* **What needs to be done**
Present the lines of the material below as a Markdown table with the columns Row and Line, numbering each row and skipping blank lines. Leave the pictures out of the table.

Material on locating words and elements:
★ ★ ★ ★ ★

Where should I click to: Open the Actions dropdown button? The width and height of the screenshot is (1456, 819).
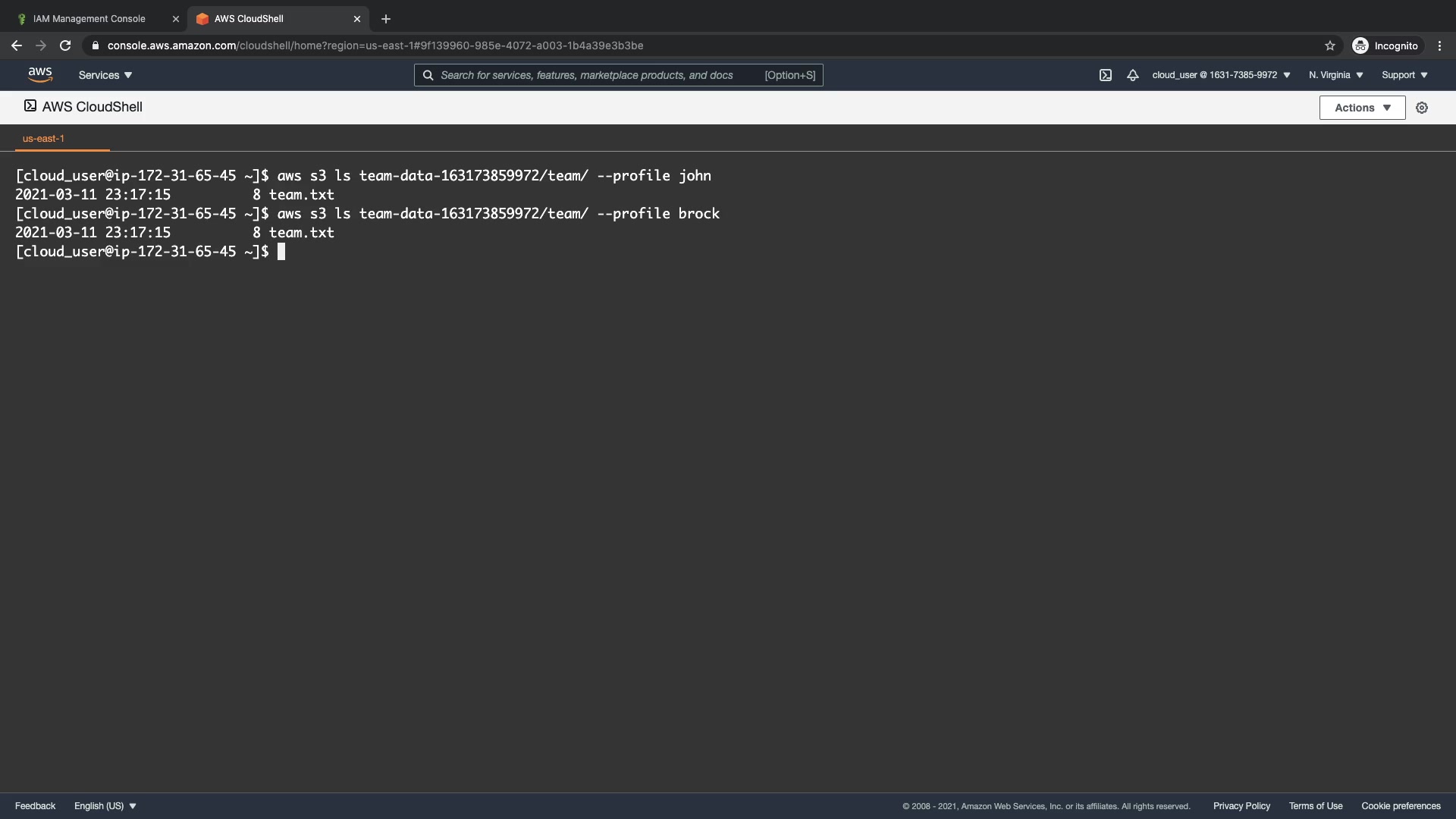(x=1362, y=108)
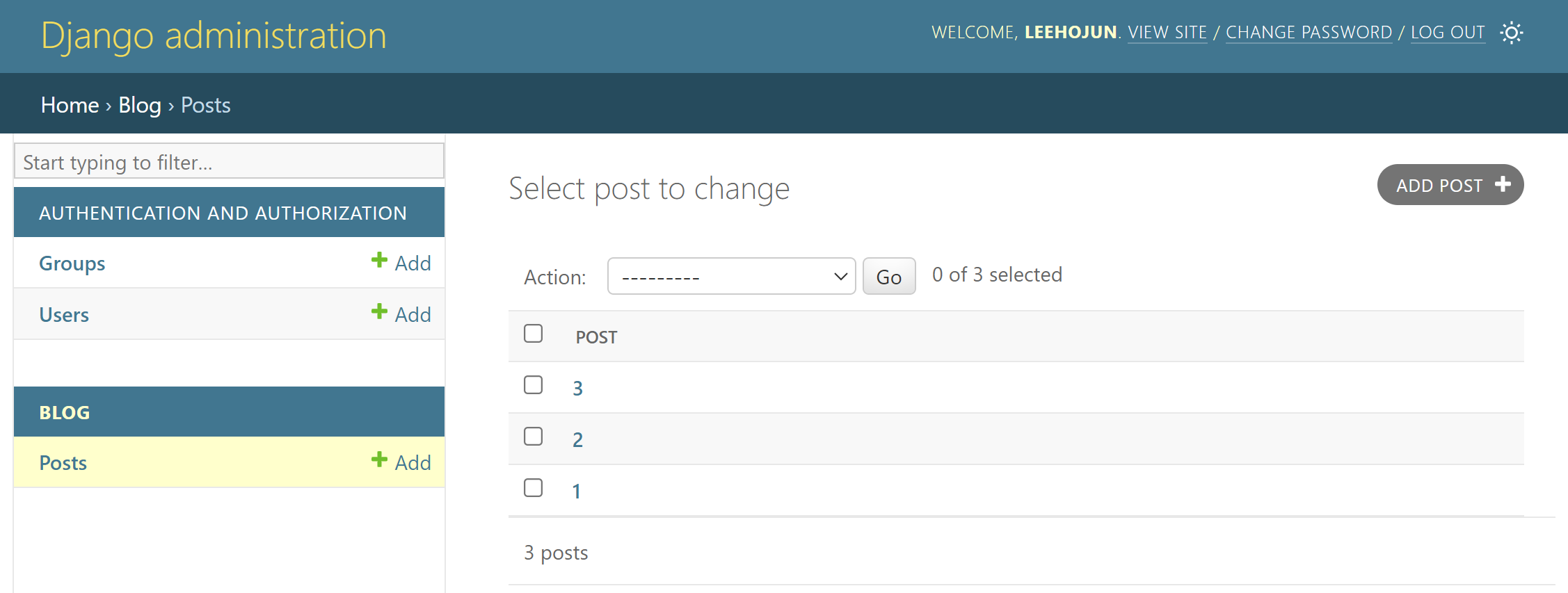
Task: Click the plus icon on Add Post button
Action: point(1503,184)
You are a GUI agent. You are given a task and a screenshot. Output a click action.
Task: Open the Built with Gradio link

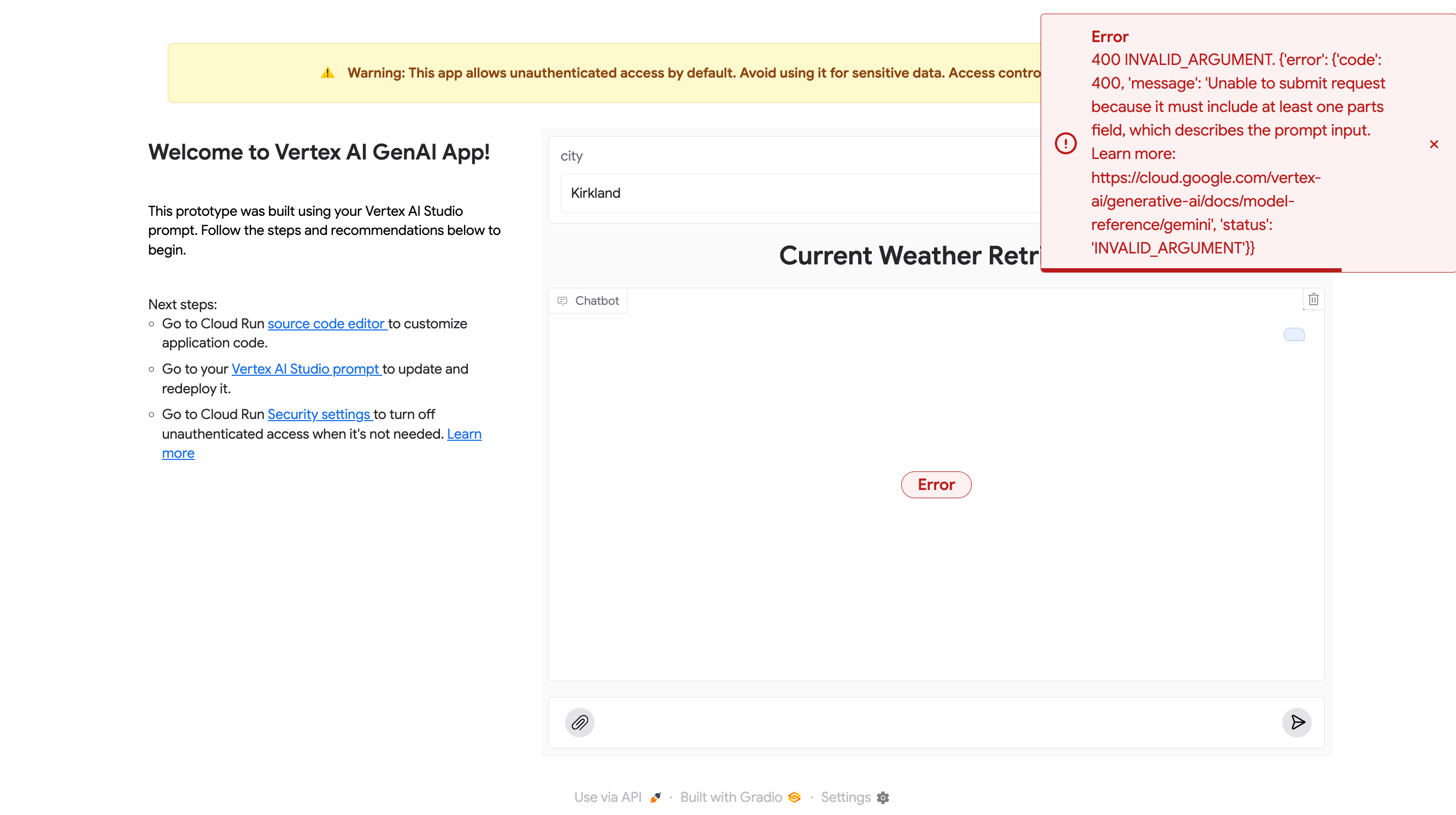click(740, 797)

★ ★ ★ ★ ★

* **Solution for this exercise**
| Row | Line |
|---|---|
| 1 | Where should I click to: Open the Actions dropdown button? The width and height of the screenshot is (1456, 819). |
| 2 | (x=1362, y=108) |
| 3 | Task: Click the plus icon on Add Post button |
| 4 | Action: point(1503,184) |
| 5 | You are a GUI agent. You are given a task and a screenshot. Output a click action. |
| 6 | Task: Open the Built with Gradio link |
| 7 | click(740, 797) |